Copy out every line of the listing in full, from the line with "Open the Windows" up to and including the line with "(x=267, y=125)", and shift each coordinate value in the answers up by adding 61 to it.

>> Begin Supplied material

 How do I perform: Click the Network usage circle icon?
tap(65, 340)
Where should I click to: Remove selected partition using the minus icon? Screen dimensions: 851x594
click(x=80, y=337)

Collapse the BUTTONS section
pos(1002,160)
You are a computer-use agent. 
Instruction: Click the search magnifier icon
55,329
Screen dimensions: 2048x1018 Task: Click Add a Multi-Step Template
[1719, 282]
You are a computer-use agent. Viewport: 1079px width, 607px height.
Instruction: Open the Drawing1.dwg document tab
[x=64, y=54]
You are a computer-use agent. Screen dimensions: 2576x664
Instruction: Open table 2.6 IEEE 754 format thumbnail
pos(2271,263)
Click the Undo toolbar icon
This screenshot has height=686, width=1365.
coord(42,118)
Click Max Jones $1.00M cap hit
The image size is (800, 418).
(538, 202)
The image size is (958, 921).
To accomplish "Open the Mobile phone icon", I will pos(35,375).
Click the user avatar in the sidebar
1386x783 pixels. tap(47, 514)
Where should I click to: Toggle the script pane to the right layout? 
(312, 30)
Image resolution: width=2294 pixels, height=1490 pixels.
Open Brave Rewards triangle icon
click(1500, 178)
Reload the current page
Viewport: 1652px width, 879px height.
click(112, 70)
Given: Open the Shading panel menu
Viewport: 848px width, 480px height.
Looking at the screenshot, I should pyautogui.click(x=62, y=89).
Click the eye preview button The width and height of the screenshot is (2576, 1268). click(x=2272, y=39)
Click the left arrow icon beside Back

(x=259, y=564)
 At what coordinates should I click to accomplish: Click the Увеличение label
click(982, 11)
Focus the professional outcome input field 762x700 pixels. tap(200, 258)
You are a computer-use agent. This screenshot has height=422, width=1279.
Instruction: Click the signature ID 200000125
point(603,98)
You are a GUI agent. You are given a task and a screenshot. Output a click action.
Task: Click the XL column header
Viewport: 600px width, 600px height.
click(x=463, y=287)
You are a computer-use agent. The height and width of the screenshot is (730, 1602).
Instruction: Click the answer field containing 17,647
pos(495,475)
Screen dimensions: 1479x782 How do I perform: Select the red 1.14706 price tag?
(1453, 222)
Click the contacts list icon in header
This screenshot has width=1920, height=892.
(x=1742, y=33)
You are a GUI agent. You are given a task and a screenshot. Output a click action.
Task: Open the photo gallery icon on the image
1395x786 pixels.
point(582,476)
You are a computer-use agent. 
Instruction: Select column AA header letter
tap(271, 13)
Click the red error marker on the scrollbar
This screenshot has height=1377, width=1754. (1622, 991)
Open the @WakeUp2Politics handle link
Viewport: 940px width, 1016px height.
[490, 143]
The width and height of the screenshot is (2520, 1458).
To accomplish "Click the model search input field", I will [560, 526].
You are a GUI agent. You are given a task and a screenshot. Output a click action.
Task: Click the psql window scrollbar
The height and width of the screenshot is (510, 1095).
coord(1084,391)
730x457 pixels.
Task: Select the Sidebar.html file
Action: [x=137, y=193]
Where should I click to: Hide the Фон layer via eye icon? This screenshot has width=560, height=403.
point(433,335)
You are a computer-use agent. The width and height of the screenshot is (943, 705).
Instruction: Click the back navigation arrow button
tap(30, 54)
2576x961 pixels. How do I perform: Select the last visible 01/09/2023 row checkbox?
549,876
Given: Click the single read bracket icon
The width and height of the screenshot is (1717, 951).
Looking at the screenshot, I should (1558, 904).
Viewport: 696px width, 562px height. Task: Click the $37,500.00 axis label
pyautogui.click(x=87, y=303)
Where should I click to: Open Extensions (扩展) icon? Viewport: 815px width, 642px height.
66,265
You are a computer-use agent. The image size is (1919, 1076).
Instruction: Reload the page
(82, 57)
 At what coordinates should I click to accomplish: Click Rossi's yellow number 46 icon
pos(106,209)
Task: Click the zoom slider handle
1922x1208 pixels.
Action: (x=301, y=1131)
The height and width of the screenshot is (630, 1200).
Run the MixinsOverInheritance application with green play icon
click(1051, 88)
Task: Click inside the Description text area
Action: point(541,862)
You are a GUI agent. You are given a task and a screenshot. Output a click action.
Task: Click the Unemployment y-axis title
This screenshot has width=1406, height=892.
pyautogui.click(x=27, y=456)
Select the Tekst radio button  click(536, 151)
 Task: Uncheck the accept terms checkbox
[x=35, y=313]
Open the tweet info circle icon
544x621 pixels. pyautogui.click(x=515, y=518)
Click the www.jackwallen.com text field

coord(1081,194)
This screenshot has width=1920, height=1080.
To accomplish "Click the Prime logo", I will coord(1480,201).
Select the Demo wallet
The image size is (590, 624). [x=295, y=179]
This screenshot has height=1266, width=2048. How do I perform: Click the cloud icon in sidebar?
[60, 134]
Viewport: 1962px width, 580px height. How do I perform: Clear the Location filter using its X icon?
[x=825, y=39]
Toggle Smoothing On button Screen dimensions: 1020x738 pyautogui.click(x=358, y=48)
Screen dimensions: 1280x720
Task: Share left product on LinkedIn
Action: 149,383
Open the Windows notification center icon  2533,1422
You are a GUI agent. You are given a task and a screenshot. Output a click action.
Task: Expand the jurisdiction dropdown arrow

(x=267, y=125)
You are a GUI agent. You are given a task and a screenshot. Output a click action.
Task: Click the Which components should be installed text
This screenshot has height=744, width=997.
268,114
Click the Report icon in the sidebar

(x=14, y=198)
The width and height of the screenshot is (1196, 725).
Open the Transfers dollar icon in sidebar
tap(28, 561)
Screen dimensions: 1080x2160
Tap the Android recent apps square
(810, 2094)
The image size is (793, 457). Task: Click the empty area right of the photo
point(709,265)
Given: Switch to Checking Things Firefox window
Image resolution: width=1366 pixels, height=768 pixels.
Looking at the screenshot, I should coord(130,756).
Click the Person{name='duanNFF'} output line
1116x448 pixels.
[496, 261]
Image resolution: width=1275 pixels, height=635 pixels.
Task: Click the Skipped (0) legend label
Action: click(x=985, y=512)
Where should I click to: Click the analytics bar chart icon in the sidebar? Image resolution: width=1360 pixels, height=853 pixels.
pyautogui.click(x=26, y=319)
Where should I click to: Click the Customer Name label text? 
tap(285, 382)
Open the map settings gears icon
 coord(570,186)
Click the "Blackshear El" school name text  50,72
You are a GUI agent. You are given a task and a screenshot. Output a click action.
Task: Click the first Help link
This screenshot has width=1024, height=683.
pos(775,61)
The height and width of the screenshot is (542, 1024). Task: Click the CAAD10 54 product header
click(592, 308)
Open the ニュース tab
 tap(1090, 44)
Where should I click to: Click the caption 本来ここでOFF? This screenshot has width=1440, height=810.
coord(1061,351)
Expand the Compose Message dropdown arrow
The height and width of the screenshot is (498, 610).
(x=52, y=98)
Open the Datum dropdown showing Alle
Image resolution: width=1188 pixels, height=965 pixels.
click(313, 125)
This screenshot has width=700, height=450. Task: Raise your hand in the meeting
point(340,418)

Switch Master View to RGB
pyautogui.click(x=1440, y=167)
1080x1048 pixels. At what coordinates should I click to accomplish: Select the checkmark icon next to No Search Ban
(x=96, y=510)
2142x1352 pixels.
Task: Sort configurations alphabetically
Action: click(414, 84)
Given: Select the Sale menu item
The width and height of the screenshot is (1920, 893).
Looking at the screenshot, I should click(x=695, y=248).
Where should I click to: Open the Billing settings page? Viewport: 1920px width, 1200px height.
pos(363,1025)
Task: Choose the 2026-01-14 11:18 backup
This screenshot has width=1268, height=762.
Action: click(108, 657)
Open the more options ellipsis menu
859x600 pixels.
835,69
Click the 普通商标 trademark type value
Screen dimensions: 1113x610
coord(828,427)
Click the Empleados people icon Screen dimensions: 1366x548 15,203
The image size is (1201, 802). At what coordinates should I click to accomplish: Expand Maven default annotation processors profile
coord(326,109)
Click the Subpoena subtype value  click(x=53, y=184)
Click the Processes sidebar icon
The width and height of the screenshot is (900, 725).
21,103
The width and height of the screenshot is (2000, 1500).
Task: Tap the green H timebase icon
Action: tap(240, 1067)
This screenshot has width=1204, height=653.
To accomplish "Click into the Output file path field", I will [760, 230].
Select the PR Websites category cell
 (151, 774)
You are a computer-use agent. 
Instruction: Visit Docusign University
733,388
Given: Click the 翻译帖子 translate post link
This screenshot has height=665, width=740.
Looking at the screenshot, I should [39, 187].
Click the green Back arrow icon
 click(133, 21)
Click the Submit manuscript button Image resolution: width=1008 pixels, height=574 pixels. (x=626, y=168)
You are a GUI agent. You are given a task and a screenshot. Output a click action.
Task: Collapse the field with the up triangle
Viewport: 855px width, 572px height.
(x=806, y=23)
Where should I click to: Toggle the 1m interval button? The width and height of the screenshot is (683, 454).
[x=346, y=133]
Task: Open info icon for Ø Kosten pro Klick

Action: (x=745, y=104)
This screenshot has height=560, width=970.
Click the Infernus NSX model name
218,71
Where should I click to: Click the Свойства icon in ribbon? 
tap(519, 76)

>> End Supplied material

Response to this exercise:
Open the Windows notification center icon  2594,1483
You are a GUI agent. You are given a task and a screenshot. Output a click action.
Task: Expand the jurisdiction dropdown arrow

(x=328, y=186)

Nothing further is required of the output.